• [Saved entries]
---

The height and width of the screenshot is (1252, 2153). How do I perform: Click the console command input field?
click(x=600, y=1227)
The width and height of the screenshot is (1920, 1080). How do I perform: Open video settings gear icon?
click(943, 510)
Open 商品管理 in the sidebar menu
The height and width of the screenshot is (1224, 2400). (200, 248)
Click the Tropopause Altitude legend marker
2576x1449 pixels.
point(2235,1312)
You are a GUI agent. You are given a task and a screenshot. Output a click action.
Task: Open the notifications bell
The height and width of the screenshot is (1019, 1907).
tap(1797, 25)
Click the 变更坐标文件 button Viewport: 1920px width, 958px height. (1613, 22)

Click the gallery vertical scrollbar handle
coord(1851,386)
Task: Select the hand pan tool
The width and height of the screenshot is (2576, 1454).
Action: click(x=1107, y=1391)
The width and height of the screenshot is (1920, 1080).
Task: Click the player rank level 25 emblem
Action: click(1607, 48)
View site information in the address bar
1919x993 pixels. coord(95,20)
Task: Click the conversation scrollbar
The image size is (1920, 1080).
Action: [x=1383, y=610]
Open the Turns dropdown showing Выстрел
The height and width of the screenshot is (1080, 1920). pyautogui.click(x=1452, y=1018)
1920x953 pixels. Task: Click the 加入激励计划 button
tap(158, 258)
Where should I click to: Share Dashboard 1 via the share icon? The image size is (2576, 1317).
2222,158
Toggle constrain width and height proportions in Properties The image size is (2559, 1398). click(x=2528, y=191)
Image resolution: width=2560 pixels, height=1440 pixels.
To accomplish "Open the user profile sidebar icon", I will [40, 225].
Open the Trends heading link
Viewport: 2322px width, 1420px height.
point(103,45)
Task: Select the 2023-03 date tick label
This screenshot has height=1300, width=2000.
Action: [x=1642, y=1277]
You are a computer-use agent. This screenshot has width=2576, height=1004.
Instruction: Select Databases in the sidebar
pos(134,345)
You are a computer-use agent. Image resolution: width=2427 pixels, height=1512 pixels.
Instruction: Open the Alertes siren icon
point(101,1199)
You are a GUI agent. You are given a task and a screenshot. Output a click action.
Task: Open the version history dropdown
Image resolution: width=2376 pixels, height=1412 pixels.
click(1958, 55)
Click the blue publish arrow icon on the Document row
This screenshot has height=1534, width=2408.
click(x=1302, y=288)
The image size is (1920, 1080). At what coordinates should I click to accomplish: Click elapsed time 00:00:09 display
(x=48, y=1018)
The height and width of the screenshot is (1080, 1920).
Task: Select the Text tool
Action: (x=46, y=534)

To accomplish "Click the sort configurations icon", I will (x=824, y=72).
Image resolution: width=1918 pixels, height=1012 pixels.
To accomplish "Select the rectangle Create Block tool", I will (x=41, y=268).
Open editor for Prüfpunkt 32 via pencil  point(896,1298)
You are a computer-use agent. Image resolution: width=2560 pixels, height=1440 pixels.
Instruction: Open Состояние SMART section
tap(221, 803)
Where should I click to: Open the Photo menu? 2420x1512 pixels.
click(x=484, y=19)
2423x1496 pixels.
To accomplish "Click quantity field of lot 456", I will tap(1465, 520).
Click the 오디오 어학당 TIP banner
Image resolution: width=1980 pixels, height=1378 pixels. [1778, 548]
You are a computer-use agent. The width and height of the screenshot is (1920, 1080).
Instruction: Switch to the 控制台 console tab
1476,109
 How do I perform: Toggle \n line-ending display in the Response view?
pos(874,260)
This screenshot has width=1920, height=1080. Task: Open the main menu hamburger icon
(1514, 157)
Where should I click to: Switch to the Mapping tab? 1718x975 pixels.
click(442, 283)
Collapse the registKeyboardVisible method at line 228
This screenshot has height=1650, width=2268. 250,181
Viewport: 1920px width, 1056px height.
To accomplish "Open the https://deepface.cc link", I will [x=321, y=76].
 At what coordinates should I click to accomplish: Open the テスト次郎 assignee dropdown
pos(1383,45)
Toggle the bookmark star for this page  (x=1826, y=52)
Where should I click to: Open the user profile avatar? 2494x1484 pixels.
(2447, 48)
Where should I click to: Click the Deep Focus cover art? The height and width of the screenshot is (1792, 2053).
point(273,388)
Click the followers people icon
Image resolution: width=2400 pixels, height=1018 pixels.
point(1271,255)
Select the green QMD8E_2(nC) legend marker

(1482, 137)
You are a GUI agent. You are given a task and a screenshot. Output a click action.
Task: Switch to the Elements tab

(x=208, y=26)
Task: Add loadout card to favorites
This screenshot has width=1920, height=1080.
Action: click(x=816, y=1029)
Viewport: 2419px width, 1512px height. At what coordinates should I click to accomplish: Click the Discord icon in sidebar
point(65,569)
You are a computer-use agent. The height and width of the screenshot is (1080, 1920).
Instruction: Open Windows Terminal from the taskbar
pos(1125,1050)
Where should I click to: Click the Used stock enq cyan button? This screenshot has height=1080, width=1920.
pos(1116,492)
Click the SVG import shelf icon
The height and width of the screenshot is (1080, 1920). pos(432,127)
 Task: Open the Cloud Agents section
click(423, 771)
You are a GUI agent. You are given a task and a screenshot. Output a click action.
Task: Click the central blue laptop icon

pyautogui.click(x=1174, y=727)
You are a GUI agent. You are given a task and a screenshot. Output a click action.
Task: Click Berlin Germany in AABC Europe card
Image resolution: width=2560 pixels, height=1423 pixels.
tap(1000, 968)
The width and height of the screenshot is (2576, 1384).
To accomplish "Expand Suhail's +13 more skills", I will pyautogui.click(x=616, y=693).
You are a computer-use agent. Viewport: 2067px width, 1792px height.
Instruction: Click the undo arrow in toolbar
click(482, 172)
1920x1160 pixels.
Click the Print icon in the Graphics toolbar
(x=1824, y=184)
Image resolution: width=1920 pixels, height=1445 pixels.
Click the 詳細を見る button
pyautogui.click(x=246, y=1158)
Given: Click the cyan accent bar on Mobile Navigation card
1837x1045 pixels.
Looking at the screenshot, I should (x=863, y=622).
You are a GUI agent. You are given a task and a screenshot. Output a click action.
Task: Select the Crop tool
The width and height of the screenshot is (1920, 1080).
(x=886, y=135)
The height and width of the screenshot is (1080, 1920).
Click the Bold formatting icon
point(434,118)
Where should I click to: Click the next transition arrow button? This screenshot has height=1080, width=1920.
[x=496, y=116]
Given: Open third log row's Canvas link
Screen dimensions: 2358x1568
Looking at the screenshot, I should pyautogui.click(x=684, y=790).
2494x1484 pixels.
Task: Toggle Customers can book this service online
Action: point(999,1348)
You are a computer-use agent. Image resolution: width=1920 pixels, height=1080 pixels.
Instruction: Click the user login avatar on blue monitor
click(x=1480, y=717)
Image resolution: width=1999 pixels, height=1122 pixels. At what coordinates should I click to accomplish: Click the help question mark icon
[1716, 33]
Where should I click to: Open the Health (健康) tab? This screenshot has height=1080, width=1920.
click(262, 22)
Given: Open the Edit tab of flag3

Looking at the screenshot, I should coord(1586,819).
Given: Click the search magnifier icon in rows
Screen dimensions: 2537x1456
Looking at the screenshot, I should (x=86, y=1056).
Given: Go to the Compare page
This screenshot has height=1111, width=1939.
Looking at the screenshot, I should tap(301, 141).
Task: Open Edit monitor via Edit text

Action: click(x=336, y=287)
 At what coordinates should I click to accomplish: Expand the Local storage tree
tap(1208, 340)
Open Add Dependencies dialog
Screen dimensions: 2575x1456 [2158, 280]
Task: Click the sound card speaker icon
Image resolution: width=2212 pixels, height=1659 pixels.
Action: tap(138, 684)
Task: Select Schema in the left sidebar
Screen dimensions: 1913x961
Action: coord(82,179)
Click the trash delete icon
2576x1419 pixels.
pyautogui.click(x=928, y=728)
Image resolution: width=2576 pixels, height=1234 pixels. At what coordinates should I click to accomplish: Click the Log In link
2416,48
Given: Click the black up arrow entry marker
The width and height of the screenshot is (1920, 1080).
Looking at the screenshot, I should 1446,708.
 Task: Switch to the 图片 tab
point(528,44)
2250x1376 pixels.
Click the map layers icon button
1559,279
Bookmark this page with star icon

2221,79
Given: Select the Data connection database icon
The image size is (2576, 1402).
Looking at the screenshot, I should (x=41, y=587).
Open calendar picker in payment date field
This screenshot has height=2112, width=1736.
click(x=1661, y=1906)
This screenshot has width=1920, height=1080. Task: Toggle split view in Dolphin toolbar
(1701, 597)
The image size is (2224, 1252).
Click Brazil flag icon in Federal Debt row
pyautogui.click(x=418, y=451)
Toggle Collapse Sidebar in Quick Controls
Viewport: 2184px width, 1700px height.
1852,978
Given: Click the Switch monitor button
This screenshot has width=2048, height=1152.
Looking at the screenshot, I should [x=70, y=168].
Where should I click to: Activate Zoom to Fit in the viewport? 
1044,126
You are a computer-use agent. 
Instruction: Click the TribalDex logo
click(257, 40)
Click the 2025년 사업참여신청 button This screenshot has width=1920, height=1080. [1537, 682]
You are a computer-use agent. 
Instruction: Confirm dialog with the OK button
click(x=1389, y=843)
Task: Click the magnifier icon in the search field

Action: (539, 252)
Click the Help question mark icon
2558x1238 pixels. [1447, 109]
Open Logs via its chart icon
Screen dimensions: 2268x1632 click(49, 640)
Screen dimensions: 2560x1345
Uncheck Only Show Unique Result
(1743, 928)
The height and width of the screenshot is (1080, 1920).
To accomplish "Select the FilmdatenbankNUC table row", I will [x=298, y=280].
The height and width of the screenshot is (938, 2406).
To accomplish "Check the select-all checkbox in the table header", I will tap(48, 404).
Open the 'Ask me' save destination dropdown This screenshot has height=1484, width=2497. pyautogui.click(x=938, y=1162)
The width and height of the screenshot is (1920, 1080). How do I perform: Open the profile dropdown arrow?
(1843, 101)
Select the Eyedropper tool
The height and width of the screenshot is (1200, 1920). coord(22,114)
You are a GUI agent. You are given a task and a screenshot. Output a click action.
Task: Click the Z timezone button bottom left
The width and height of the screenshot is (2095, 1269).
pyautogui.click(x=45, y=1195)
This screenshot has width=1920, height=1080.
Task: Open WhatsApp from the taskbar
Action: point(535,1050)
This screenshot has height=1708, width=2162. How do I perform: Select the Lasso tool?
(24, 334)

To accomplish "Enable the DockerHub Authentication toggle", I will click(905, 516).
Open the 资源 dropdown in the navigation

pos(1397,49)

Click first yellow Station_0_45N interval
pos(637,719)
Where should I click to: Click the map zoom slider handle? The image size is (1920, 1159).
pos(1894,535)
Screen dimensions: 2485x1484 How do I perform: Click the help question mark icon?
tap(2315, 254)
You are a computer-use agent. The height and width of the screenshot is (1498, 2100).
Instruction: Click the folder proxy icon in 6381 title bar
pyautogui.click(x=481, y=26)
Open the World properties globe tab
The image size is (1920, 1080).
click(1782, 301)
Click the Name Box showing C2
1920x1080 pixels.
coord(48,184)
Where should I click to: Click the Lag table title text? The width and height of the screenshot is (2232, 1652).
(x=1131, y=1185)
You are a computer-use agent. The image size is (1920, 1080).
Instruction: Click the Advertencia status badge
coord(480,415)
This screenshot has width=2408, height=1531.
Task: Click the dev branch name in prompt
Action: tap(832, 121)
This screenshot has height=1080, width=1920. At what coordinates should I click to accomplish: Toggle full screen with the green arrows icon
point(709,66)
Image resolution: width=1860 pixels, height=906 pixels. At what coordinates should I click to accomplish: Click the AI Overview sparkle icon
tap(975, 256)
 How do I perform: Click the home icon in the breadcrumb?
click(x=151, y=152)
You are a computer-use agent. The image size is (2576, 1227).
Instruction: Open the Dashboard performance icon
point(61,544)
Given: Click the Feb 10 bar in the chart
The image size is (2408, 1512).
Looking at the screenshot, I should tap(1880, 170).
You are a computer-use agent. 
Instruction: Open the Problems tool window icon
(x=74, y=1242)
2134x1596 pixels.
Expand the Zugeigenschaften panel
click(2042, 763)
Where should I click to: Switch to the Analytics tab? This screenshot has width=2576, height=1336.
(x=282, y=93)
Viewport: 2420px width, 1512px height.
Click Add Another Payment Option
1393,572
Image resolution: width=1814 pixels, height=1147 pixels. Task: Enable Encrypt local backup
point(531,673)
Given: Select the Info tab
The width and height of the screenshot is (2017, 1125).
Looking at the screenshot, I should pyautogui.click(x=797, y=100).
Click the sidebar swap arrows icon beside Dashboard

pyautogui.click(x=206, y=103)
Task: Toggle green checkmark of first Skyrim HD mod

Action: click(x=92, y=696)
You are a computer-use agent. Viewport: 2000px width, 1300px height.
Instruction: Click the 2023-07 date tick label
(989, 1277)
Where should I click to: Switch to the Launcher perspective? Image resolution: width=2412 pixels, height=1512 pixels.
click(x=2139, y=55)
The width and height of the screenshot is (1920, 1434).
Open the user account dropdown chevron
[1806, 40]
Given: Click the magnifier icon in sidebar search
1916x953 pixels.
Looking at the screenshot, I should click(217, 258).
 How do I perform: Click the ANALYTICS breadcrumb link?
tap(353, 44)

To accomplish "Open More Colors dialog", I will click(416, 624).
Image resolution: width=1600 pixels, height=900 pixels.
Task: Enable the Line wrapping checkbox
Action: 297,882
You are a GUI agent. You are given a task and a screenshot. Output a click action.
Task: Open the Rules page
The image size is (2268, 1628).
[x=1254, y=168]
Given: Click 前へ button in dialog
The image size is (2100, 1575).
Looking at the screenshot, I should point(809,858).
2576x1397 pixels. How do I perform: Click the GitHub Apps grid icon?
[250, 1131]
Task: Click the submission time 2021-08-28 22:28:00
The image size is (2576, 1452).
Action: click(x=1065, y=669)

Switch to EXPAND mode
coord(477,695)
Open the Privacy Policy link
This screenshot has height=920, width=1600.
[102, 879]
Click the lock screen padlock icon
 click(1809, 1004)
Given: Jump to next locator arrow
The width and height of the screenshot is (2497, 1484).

---

• [Exercise objective] In the entries above, find the line holding "Given: Open the Edit tab of flag3" and the line holding "Task: Select Schema in the left sidebar"; print both of them and every line between, exactly, and nothing else.

• [Written solution]
Given: Open the Edit tab of flag3

Looking at the screenshot, I should coord(1586,819).
Given: Click the search magnifier icon in rows
Screen dimensions: 2537x1456
Looking at the screenshot, I should (x=86, y=1056).
Given: Go to the Compare page
This screenshot has height=1111, width=1939.
Looking at the screenshot, I should tap(301, 141).
Task: Open Edit monitor via Edit text

Action: click(x=336, y=287)
 At what coordinates should I click to accomplish: Expand the Local storage tree
tap(1208, 340)
Open Add Dependencies dialog
Screen dimensions: 2575x1456 [2158, 280]
Task: Click the sound card speaker icon
Image resolution: width=2212 pixels, height=1659 pixels.
Action: tap(138, 684)
Task: Select Schema in the left sidebar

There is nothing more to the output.